Vetka is a small town, 22 km northeast of Gomel, surrounded by forest and marshy land. It was gutted twice by invading Tsarist forces in 1735 and 1764 which forced the residents to resettle in Eastern Russia. It was renowned for the unique icon style paintings and also wood carvings. It was annexed by the Russian Empire, in 1852. Ships were manufactured here from 1840. During World War II, the town was occupied by the Nazis who killed many of the residents. Vetka, on the Sozh River, is located in an area radioactively polluted as a result of the Chernobyl disaster that occurred on 26 April 1986. High radiation levels due to iodine-131 (20,000 kBq/m^{2}) and strontium-90 (137 kBq/m^{2}) were measured in the soil in the entire Vetka district after the accident. This disaster also resulted in a large-scale relocation of population. A Folk Art Museum, founded in 1987, has exhibits depicting the ancient artefacts, carved wooden entrance doors, manuscripts, traditional costumes and woven rushniki.

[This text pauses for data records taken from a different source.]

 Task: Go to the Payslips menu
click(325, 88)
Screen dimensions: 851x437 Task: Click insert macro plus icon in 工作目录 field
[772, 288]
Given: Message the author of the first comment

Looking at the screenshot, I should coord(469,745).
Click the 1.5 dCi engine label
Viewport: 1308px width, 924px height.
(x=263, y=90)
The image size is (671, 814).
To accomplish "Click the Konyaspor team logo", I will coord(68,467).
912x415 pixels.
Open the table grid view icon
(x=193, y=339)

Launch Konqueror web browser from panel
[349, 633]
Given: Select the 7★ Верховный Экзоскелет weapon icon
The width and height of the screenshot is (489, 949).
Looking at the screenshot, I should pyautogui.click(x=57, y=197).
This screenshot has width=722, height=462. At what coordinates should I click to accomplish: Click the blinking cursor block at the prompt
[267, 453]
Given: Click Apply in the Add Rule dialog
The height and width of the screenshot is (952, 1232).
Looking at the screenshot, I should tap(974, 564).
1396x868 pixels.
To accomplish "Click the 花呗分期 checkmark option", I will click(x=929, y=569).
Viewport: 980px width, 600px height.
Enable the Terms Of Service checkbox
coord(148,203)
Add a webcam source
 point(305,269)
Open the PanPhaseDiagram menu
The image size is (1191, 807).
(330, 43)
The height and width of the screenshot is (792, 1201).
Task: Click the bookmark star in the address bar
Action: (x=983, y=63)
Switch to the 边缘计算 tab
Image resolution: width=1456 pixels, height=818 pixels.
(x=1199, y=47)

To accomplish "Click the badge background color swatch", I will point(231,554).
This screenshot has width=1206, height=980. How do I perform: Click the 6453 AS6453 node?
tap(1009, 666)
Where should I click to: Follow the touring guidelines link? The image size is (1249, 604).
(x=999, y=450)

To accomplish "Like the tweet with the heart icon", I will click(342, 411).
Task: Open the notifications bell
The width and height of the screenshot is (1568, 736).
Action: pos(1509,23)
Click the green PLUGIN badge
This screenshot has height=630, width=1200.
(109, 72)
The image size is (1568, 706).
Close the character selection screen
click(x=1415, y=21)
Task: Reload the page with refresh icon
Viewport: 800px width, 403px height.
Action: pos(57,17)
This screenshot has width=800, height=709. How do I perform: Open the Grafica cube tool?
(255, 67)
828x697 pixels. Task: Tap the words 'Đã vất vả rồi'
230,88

Anthropomorphized forms of Russian myths include tales of rivalry between the Sozh, described as wild and turbulent, and the Dnieper, which is described as quiet and leisurely.

===Archaeological excavations===
Excavations have unearthed a Palaeolithic boat in the soils of the Sozh River, which has been preserved in the Museum of Ancient Belarusian Culture. The remains of pantheist temples were excavated in the mounds of Tushemlia and Haradok on the Sozh River and dated to the 3rd and 4th centuries. These temples have been inferred as temples erected by Balts for worship of gods and goddesses. Through the end of the 14th century, during the Grand Duchy of Lithuania period, pantheistic religion was prevalent in the region. Another Palaeolithic site, discovered by Konstantin Mikhailovich Polikarpovich, is located on the hill above the bank of Sozh river, in Berdizh village. Remains of woolly mammoth have also been found along the Sozh River.

==Economy==
Sozh River deposits that extend into Smolensk Oblast providing a supply of ground phosphate to Krychaw and Klimavichy rock plants. Phosphorite is found along the river between Mstislavl and Krichev. Many other construction materials, such as chalk, clay, sand, and gravel are also distributed in the river region as are many mineral water springs. The Sozh is one of the two chief rivers of Mogilev in the Smolensk Oblast where the trade in the early part of the 20th century, involving primarily paper, oil, wire nails, flour, glass, and matches, was predominantly in the hands of the large Jewish population.

== Tributaries ==
Main tributaries: Vihra, Oster, Pronya, Besed, Iput, Khmara, Peschanka.